Given records
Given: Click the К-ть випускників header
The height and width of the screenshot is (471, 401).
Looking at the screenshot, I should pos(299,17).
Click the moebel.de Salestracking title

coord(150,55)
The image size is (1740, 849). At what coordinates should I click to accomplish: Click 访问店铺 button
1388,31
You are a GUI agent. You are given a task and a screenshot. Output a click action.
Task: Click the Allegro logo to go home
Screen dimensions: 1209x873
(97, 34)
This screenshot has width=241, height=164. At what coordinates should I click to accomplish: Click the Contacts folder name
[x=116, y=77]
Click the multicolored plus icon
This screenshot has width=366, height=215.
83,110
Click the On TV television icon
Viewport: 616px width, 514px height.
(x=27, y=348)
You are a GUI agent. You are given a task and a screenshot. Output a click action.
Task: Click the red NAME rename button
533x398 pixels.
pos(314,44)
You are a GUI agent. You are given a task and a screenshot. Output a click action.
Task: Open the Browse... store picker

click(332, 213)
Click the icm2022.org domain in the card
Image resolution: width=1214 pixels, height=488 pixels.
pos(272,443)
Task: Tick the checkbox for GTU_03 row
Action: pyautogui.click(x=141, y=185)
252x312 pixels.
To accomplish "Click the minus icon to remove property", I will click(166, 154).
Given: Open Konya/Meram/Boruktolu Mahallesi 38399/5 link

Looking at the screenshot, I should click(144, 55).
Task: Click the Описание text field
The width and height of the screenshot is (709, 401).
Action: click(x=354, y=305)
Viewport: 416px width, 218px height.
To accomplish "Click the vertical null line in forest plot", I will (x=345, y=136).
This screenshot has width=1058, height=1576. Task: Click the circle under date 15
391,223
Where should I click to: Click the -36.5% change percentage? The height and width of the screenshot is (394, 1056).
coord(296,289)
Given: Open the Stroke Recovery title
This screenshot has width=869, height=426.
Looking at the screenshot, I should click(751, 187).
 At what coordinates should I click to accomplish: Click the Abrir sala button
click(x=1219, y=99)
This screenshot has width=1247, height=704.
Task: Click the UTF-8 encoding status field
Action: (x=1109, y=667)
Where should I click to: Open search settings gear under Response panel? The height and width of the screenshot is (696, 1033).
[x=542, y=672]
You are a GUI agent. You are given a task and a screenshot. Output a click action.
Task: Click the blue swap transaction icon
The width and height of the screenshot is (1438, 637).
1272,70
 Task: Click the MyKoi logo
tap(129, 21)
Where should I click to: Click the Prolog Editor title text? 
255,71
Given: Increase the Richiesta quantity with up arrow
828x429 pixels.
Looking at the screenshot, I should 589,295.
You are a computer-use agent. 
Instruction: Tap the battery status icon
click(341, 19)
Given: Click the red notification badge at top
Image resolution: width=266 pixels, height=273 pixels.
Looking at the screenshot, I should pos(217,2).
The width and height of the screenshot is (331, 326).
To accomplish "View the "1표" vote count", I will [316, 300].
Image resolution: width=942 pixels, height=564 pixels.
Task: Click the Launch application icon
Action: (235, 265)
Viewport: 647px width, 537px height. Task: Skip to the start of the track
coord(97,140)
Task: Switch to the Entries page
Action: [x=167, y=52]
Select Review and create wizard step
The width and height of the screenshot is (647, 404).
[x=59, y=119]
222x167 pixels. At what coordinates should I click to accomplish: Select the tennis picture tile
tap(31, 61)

Task details
Every record above must be repeated word for word.

Written answer
Given: Click the К-ть випускників header
The height and width of the screenshot is (471, 401).
Looking at the screenshot, I should pos(299,17).
Click the moebel.de Salestracking title

coord(150,55)
The image size is (1740, 849). At what coordinates should I click to accomplish: Click 访问店铺 button
1388,31
You are a GUI agent. You are given a task and a screenshot. Output a click action.
Task: Click the Allegro logo to go home
Screen dimensions: 1209x873
(97, 34)
This screenshot has width=241, height=164. At what coordinates should I click to accomplish: Click the Contacts folder name
[x=116, y=77]
Click the multicolored plus icon
This screenshot has width=366, height=215.
83,110
Click the On TV television icon
Viewport: 616px width, 514px height.
(x=27, y=348)
You are a GUI agent. You are given a task and a screenshot. Output a click action.
Task: Click the red NAME rename button
533x398 pixels.
pos(314,44)
You are a GUI agent. You are given a task and a screenshot. Output a click action.
Task: Open the Browse... store picker

click(332, 213)
Click the icm2022.org domain in the card
Image resolution: width=1214 pixels, height=488 pixels.
pos(272,443)
Task: Tick the checkbox for GTU_03 row
Action: pyautogui.click(x=141, y=185)
252x312 pixels.
To accomplish "Click the minus icon to remove property", I will click(166, 154).
Given: Open Konya/Meram/Boruktolu Mahallesi 38399/5 link

Looking at the screenshot, I should click(144, 55).
Task: Click the Описание text field
The width and height of the screenshot is (709, 401).
Action: click(x=354, y=305)
Viewport: 416px width, 218px height.
To accomplish "Click the vertical null line in forest plot", I will (x=345, y=136).
This screenshot has width=1058, height=1576. Task: Click the circle under date 15
391,223
Where should I click to: Click the -36.5% change percentage? The height and width of the screenshot is (394, 1056).
coord(296,289)
Given: Open the Stroke Recovery title
This screenshot has width=869, height=426.
Looking at the screenshot, I should click(751, 187).
 At what coordinates should I click to accomplish: Click the Abrir sala button
click(x=1219, y=99)
This screenshot has width=1247, height=704.
Task: Click the UTF-8 encoding status field
Action: (x=1109, y=667)
Where should I click to: Open search settings gear under Response panel? The height and width of the screenshot is (696, 1033).
[x=542, y=672]
You are a GUI agent. You are given a task and a screenshot. Output a click action.
Task: Click the blue swap transaction icon
The width and height of the screenshot is (1438, 637).
1272,70
 Task: Click the MyKoi logo
tap(129, 21)
Where should I click to: Click the Prolog Editor title text? 
255,71
Given: Increase the Richiesta quantity with up arrow
828x429 pixels.
Looking at the screenshot, I should 589,295.
You are a computer-use agent. 
Instruction: Tap the battery status icon
click(341, 19)
Given: Click the red notification badge at top
Image resolution: width=266 pixels, height=273 pixels.
Looking at the screenshot, I should pos(217,2).
The width and height of the screenshot is (331, 326).
To accomplish "View the "1표" vote count", I will [316, 300].
Image resolution: width=942 pixels, height=564 pixels.
Task: Click the Launch application icon
Action: (235, 265)
Viewport: 647px width, 537px height. Task: Skip to the start of the track
coord(97,140)
Task: Switch to the Entries page
Action: [x=167, y=52]
Select Review and create wizard step
The width and height of the screenshot is (647, 404).
[x=59, y=119]
222x167 pixels. At what coordinates should I click to accomplish: Select the tennis picture tile
tap(31, 61)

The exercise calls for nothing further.